La seguridad ciudadana se ha transformado, una vez más, en el tema principal de la agenda pública, por dos razones: la espectacularidad en la comisión de determinados delitos y la existencia de una iniciativa gubernamental de crear un Ministerio de Seguridad Pública.



La virulencia de algunas opiniones acerca de la capacidad gubernamental en la materia y la amplitud del debate requieren de una dosis de racionalidad ordenadora. Al menos existen dos grandes áreas: la calidad de la prevención y control que exhibe el Estado frente a los delitos, y la relativa a la institucionalidad que gobierna el sector. Si bien entre una y otra existe estrecha relación, son dos cosas distintas que, por lo mismo, debieran analizarse por separado.



La mayor tensión ciudadana deriva de la convicción de una amenaza, real o potencial, de ser víctimas de un delito en contra de la propiedad o de la integridad física o moral de las personas.



Esta dimensión psico-social del tema, que el Gobierno presenta como argumento para demostrar que el temor actual se funda en percepciones y no en hechos, carece totalmente de una política o mecanismo que se preocupe de ella. Es decir, si bien se usa el argumento, la autoridad ejecutiva no exhibe ninguna convicción para comunicarle a la ciudadanía que, de acuerdo a parámetros internacionales, Chile es una sociedad segura. De donde lo que queda es un debate tautológico con cifras y datos que nadie entiende, y finalmente mayores promesas de más policías y mayor penalidad.



Las políticas reactivas del Gobierno refuerzan la lógica del miedo que domina el discurso de la oposición y parece apoderarse de la sociedad. También lo hace el poco ético ejercicio de algunos medios de prensa de basar sus relatos noticiosos en encuestas o estudios propios de victimización, que confirman la imagen pública de una inseguridad desbordada y alienta la sensación de vulnerabilidad entre los ciudadanos.



Por el otro lado, la respuesta estructural a los problemas está efectivamente en el área de la institucionalidad que gobierna la seguridad ciudadana, aunque en la opinión de muchos no se requiere de un Ministerio para implementarla. Existe una duda fundada de que la creación del Ministerio de la Seguridad Pública sea un nuevo problema que se agregará a los existentes y no una solución. Debido fundamentalmente a la extrema fragmentación de organismos y la carencia de coordinación interinstitucional entre ellos, que presenta todo el sector. Baste al respecto el considerar que Carabineros de Chile, en su trabajo operativo contra el delito, pasaría a tener una triple dependencia: el Ministerio Público, el Ministerio del Interior y su estructura territorial nacional, y el nuevo Ministerio de Seguridad Pública.

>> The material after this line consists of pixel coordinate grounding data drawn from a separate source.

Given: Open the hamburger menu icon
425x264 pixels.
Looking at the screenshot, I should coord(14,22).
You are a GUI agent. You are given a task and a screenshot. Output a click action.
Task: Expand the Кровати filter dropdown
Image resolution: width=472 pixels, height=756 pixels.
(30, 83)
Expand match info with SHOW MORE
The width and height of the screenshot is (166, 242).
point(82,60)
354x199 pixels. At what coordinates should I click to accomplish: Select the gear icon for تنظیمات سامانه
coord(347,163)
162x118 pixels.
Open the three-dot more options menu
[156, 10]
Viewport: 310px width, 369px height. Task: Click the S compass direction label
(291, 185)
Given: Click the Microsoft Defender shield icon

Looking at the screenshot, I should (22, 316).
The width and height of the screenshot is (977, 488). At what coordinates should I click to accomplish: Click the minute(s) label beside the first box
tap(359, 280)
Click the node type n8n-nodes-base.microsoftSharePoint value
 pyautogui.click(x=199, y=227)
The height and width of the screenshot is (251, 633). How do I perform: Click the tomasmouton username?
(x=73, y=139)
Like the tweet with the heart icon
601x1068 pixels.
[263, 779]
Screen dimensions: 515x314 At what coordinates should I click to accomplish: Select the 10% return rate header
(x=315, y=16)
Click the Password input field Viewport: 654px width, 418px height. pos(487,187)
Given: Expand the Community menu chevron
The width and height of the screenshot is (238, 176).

La poca claridad jurídica y técnica de la propuesta de la comisión especial creada por el Gobierno y la larga maduración administrativa que tendría la iniciativa una vez aprobada obligan a pensar en un horizonte de muchos años. Aparte de las complejidades en el tema de las estructuras policiales y sus dependencias, el Estado carece de una masa crítica de civiles capaces de acortar el tiempo necesario para la interfase de integrar las competencias y culturas distintas de las instituciones que convergerían en el nuevo ministerio.



Una propuesta de institucionalidad es un tema de Estado, que debe ser tratado en trazos largos y de amplio consenso. No sirve para solucionar los problemas de la coyuntura, sino que -por el contrario- puede empeorarla.



Para enfrentar la ola delictiva actual sobran instrumentos que permiten corregir las deficiencias operativas policiales, las administrativas y las de administración de justicia. Todo depende de la óptica que desee imprimirle el Gobierno y de la capacidad de su equipo sectorial, que aún está a prueba.